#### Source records

════════════════

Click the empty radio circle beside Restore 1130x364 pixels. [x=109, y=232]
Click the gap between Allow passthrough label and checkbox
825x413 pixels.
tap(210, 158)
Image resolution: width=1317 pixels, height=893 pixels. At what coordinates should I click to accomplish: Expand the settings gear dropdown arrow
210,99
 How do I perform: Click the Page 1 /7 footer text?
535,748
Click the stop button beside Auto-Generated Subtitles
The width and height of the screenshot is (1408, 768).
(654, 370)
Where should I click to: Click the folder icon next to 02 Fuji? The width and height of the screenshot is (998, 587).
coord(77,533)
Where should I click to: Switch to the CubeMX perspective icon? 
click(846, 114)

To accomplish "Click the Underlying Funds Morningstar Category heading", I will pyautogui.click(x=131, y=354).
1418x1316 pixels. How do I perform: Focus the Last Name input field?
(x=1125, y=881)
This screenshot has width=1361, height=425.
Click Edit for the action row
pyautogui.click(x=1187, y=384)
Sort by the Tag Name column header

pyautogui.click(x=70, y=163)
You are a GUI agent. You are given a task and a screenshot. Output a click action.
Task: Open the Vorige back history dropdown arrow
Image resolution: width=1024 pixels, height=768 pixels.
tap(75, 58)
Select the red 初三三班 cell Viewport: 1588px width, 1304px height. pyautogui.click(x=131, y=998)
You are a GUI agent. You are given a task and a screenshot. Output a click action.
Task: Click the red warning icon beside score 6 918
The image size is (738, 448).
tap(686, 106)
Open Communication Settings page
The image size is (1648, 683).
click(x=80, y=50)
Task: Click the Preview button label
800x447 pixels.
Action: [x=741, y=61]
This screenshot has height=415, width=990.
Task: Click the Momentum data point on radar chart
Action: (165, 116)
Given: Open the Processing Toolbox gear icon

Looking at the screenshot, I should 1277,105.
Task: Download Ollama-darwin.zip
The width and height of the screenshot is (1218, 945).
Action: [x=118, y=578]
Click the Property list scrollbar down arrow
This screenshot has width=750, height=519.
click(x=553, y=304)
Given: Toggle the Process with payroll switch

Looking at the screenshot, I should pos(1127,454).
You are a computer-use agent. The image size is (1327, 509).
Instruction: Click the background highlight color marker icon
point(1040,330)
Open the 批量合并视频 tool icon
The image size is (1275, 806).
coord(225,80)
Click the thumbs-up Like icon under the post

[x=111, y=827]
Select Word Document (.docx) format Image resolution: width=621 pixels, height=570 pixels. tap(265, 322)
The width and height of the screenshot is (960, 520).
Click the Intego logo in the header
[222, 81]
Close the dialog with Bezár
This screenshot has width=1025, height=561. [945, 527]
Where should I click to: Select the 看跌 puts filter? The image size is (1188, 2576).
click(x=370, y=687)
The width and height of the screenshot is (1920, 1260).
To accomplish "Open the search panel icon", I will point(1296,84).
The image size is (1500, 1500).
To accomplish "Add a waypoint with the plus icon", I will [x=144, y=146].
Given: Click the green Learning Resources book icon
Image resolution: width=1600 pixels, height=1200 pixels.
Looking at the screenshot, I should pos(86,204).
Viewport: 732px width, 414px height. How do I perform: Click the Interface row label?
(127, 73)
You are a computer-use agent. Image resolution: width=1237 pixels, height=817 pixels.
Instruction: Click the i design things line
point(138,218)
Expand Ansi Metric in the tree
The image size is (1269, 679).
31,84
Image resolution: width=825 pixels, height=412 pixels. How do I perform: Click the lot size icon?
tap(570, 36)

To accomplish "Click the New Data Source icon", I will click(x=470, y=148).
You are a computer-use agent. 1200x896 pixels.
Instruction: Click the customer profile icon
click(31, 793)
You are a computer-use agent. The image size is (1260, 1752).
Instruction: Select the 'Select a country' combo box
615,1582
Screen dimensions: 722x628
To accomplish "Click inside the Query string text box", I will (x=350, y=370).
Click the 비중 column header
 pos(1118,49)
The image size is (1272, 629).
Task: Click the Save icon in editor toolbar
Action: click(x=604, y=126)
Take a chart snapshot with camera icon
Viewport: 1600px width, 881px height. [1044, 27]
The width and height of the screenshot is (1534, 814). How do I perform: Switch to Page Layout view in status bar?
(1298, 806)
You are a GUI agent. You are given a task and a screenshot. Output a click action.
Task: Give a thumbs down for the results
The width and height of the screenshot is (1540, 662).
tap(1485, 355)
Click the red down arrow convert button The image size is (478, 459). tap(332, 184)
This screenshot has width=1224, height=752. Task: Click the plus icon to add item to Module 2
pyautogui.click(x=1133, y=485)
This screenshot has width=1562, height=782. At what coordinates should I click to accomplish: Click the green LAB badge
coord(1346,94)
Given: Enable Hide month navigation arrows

════════════════

#### Description of the task
Both end lines included, restate word for word the lines above from the line with "Given: Open the Processing Toolbox gear icon" to the line with "You are a computer-use agent. The image size is (1327, 509).", and nothing else.

#### Exercise response
Given: Open the Processing Toolbox gear icon

Looking at the screenshot, I should 1277,105.
Task: Download Ollama-darwin.zip
The width and height of the screenshot is (1218, 945).
Action: [x=118, y=578]
Click the Property list scrollbar down arrow
This screenshot has width=750, height=519.
click(x=553, y=304)
Given: Toggle the Process with payroll switch

Looking at the screenshot, I should pos(1127,454).
You are a computer-use agent. The image size is (1327, 509).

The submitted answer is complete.